* [PROBLEM TO SOLVE]
In the records, each line holding "will" must be reported.

Dataset entries

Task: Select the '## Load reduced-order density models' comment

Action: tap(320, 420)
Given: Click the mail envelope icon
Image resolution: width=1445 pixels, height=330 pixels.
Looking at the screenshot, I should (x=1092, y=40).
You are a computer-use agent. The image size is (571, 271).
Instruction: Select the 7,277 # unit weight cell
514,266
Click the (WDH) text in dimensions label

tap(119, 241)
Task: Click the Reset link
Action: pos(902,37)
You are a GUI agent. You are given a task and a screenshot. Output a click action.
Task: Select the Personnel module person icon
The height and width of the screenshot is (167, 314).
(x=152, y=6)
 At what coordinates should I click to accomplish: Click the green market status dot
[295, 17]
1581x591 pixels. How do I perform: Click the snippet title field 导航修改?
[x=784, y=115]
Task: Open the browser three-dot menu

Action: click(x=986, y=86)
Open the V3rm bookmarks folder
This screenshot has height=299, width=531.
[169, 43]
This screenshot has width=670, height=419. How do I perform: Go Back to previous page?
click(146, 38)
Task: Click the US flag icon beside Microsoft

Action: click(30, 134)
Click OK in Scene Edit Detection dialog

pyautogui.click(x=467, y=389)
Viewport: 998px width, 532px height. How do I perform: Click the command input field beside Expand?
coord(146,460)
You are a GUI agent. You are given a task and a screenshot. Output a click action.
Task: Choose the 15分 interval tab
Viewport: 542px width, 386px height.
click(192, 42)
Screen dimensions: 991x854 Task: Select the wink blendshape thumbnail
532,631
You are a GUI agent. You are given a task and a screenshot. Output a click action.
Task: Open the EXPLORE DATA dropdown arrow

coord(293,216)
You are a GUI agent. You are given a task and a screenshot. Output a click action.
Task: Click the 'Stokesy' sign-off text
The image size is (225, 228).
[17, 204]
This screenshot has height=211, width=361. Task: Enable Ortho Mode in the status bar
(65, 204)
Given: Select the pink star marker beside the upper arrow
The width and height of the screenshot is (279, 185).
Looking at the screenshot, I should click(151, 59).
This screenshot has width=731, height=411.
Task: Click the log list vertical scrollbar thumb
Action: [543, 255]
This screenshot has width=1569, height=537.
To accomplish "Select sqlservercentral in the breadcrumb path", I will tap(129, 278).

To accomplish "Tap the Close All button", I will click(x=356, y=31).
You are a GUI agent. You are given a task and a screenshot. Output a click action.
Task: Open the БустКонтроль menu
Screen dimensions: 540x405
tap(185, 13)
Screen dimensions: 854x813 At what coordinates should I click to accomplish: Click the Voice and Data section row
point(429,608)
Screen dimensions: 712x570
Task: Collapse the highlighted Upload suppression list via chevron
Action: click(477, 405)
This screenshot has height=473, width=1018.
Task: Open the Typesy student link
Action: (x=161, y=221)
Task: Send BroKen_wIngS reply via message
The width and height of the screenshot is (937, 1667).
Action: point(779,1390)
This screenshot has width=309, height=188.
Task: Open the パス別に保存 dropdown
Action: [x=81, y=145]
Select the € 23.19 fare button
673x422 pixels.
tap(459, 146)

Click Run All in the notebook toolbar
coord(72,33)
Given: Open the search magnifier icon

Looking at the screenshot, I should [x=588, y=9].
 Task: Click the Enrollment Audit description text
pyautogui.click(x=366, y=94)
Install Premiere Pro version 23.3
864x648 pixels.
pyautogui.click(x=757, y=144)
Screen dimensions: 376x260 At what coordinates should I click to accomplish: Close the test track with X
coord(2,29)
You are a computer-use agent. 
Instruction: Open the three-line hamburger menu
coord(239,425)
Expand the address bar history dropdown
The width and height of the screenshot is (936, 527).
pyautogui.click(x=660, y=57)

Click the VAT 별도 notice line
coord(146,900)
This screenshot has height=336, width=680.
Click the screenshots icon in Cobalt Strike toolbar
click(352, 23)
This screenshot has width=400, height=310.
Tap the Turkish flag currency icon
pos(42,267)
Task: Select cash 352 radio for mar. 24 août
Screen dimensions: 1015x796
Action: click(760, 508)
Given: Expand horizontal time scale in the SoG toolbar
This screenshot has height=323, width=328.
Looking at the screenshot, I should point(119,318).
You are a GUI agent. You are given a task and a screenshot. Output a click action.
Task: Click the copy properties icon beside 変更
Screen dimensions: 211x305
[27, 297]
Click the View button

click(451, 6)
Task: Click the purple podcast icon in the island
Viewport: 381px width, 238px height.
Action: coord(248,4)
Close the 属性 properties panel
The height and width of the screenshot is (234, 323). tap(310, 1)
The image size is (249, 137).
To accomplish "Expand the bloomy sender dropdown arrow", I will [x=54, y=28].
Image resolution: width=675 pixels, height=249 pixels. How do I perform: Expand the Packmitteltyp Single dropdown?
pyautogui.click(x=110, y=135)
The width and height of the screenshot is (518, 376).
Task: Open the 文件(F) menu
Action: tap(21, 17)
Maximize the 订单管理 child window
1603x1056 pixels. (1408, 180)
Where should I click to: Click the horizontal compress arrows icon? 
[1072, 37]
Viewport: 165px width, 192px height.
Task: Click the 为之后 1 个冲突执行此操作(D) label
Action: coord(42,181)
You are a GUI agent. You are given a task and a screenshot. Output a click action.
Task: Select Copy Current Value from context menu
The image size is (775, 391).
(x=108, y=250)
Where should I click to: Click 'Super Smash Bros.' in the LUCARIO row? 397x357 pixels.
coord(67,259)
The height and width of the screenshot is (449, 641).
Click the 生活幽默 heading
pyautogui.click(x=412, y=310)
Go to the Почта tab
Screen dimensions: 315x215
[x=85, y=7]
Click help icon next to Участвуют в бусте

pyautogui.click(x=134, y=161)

* [RESULT]
To accomplish "Select sqlservercentral in the breadcrumb path", I will tap(129, 278).
To accomplish "Tap the Close All button", I will click(x=356, y=31).
To accomplish "Expand the bloomy sender dropdown arrow", I will [x=54, y=28].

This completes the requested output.